### [EXERCISE OBJECTIVE]
Beginning with the line that holds "Given: Click the", write out each line exactly as it stands until the end of the data, and include no pictures.

Stored items

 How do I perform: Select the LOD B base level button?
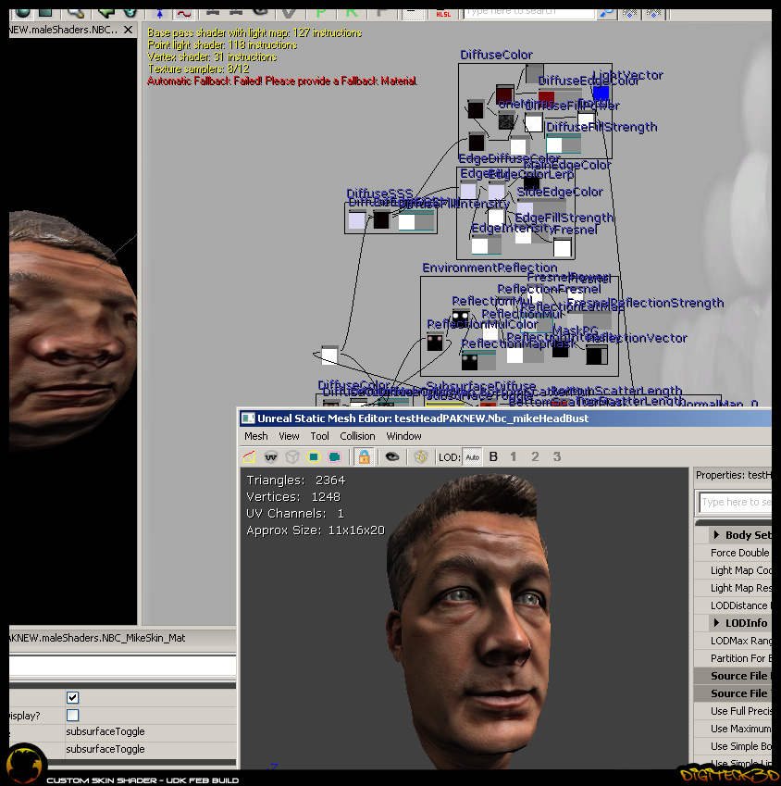493,456
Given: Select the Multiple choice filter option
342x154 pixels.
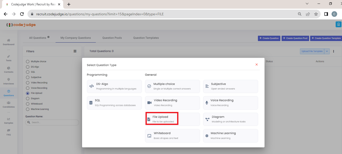Looking at the screenshot, I should pyautogui.click(x=27, y=61).
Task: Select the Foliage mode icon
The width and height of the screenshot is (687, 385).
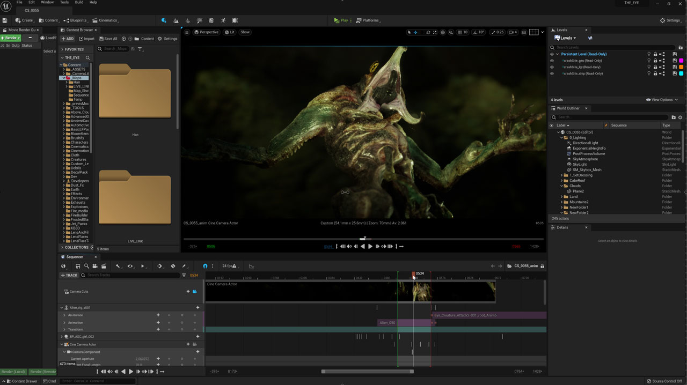Action: [x=188, y=20]
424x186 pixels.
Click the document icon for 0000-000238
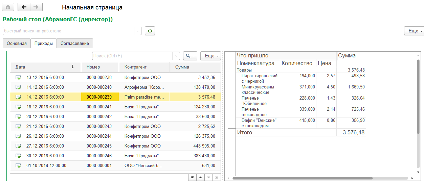(18, 78)
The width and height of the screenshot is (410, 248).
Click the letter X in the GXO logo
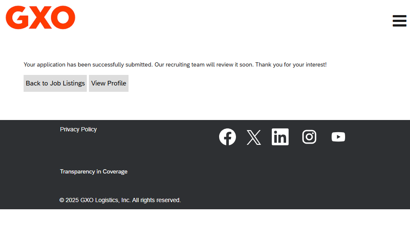coord(40,18)
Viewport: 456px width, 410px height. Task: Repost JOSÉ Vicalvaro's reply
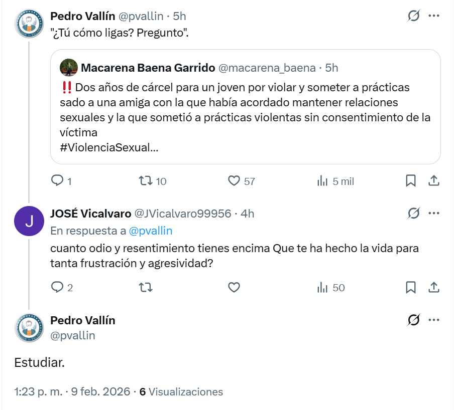coord(145,287)
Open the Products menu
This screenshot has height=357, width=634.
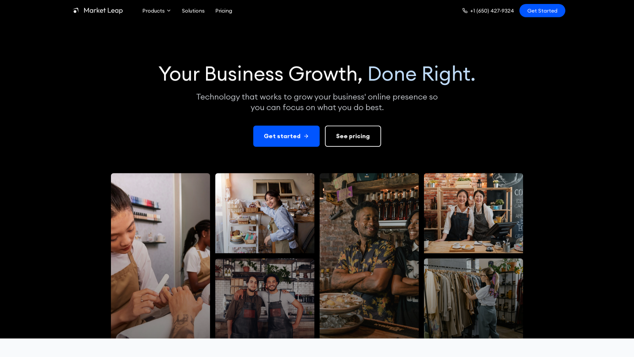[157, 11]
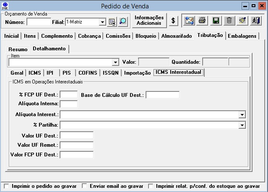The image size is (268, 192).
Task: Click the Informações Adicionais button
Action: (149, 20)
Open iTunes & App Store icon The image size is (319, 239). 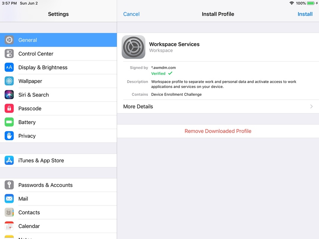pyautogui.click(x=9, y=160)
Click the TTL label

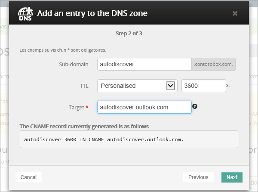point(84,86)
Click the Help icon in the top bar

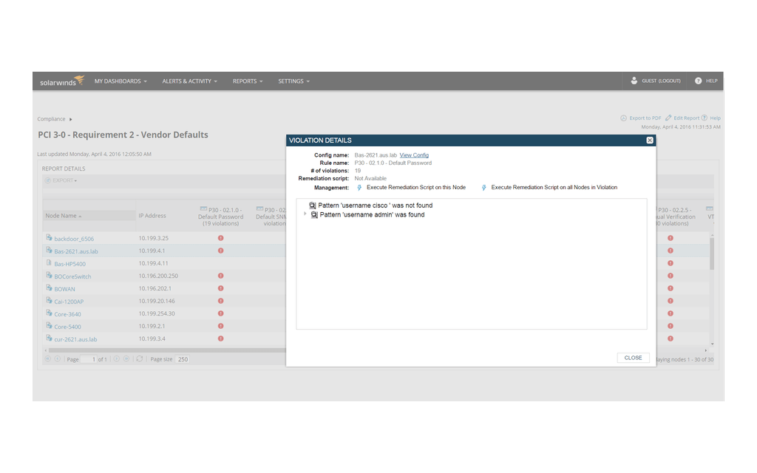(x=696, y=81)
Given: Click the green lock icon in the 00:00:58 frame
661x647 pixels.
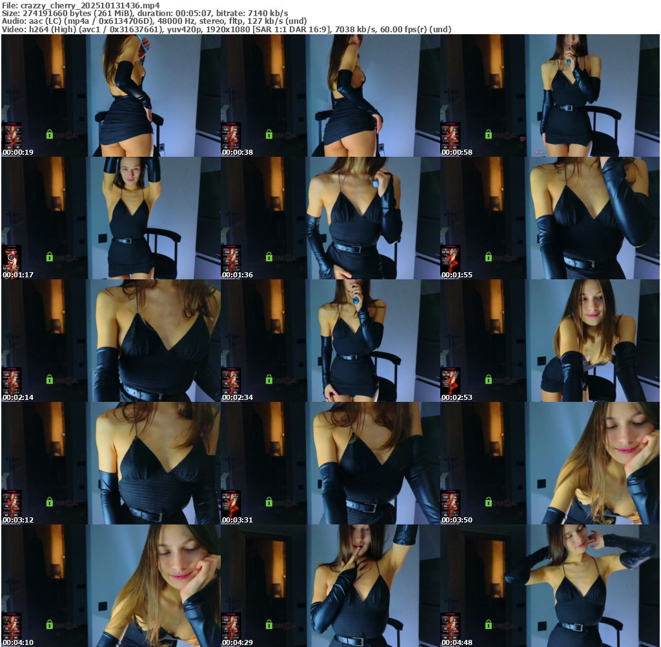Looking at the screenshot, I should 488,134.
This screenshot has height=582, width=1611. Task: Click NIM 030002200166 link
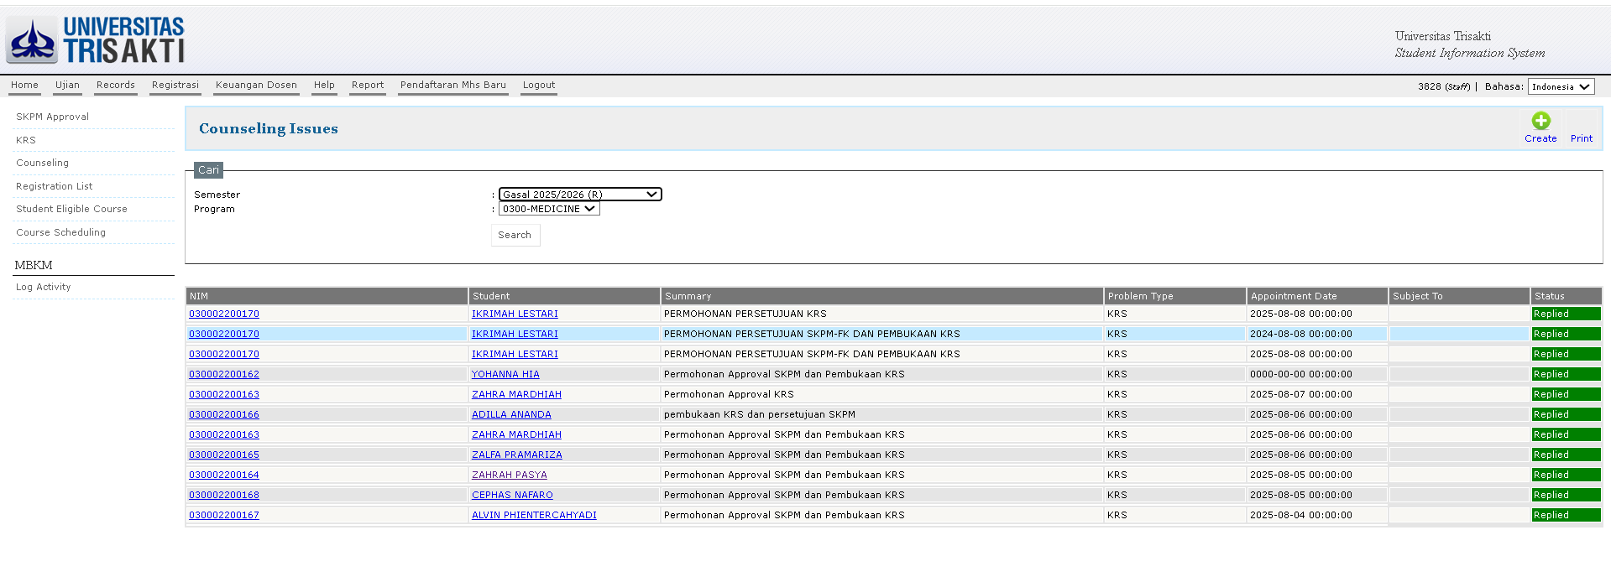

### [ANSWER FOR THE TASK]
Given: Click the green lock icon in the 00:00:58 frame
661x647 pixels.
Looking at the screenshot, I should 488,134.
This screenshot has height=582, width=1611. Task: Click NIM 030002200166 link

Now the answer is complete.